Direito Eleitoral

Neogolpismo lá, aprendizes de golpistas aqui, ali e acolá

Afastamento de um Presidente da República em menos de 48 horas de processo. Inimaginável em qualquer nação séria. Quando falo em séria, refiro-me a uma
nação que tenha suas bases em um Estado democrático de direito, tendo uma Constituição democrática como umas das principais fontes da legislação nacional.

O Paraguai tem uma Constituição e está sob a égide de um Estado de direito (formalmente, mas está). Fernando Lugo caiu não por contrariar a Constituição
(embora digam que sim) e nem o processo de seu impeachment foi com base na Constituição (embora digam que sim). Ou aquela Constituição não é
democrática (por não garantir a qualquer acusado um processo justo, com contraditório e ampla defesa); ou não foi respeitada. O Presidente do Paraguai caiu
porque existia contra ele uma absoluta maioria que queria vê-lo fora do poder.
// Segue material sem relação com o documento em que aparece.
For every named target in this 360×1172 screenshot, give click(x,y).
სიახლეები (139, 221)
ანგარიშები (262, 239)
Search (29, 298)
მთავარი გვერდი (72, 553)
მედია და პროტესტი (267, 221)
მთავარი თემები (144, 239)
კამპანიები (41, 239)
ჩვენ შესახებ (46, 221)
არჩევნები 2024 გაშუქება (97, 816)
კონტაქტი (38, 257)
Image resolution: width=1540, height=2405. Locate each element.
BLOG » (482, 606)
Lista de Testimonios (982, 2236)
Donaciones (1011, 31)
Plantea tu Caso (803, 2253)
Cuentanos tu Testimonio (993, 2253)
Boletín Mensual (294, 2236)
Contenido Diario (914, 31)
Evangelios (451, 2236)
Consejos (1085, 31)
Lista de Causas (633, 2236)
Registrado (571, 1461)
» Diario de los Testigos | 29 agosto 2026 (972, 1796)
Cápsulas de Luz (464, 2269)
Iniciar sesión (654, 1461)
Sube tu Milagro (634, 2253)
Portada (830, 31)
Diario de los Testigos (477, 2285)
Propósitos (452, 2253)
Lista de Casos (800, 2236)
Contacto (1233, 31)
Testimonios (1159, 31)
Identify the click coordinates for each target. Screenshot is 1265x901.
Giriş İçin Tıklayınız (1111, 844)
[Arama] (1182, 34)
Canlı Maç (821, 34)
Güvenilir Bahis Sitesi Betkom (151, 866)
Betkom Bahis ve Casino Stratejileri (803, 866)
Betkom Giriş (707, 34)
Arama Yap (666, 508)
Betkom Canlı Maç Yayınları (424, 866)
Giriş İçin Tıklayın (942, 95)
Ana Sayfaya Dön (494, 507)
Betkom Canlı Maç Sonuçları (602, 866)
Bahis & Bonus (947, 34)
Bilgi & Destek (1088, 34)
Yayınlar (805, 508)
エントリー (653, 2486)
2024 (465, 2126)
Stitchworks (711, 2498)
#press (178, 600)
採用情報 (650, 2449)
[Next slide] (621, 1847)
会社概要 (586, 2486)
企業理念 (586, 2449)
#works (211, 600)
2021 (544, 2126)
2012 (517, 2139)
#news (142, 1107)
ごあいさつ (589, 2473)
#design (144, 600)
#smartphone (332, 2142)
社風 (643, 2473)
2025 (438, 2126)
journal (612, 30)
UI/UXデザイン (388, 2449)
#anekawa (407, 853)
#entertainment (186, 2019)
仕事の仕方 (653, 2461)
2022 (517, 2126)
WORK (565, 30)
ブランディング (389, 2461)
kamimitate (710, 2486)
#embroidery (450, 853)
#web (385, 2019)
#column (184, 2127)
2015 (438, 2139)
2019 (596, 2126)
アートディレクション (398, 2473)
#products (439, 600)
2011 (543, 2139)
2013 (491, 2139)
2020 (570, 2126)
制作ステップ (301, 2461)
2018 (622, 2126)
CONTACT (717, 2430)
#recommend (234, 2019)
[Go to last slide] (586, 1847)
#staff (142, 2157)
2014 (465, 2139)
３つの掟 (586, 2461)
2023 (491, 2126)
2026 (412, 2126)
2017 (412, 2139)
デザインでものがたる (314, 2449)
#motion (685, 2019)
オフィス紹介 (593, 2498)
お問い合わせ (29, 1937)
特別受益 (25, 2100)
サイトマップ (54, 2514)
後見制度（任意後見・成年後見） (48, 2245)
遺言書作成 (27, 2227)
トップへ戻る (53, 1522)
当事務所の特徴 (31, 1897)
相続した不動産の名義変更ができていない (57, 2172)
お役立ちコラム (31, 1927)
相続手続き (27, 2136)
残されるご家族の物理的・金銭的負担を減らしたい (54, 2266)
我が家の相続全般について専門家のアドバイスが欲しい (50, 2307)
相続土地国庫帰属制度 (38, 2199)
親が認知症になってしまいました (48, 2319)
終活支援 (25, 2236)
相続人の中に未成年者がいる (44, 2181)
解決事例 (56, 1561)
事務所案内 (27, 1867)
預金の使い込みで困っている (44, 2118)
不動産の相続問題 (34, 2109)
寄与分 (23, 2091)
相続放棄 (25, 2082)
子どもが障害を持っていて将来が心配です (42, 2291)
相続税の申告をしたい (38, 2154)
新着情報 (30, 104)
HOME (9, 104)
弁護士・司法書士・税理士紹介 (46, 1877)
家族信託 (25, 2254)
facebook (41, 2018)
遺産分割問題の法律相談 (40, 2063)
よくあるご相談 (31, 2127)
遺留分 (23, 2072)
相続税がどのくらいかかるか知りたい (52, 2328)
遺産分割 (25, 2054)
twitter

Mutatis mutantis, no Brasil temos uma Constituição democrática e estamos sob a égide de um Estado democrático e de direito, porém, notoriamente se constata
que em todas as esferas da República, ou seja, tanto na União, Estados ou Municípios há a necessidade dos executivos construírem uma “governabilidade” a
partir das forças que compõe o Parlamento. Assim, em regra, as forças políticas que governam não são propriamente as que saíram das urnas, que ganharam a
eleição, mas sim a composição da que ganhou, com outras que perderam, e que precisam “estar no poder para garantir a governabilidade”. Portanto, os
governos eleitos precisam “adquirir a governabilidade”, não a partir do resultado oficial das urnas, mas da construção de maiorias muitas vezes
artificiais.

Embora o termo “adquirir a governabilidade” possa parecer estranho, de certa forma é assim mesmo, ou seja, a governabilidade é adquirida, no toma lá dá cá,
dá-se algo, por algo em troca. O governando precisa, assim, adquirir uma “autorização tácita” para governar; se não o fizer corre o risco de ser impedido,
cassado. O que foi expressa e democraticamente conquistado na urna corre o risco de ser cassado pelo Parlamento, caso não consiga adquirir a maioria que
sustente a governabilidade. E isso é legal? Sim. Ao menos formalmente legal (pra quem o formalismo legal é suficiente).

No caso dos Municípios, ainda temos o Decreto-Lei 201, de 1967, ou seja, do auge do regime ditatorial, que permite que as Câmaras de Vereadores cassem o
mandato de prefeito (ou de vereador) que não adquire ou sustente uma maioria nas casas legislativas. Temos notado em muitos Municípios o incremento dessa
prática por maiorias que, muitas vezes, são artificialmente formadas, com o único objetivo de casar o mandato dos prefeitos. O motivo para a cassação? Esse
não importa, ou seja, qualquer motivo é motivo.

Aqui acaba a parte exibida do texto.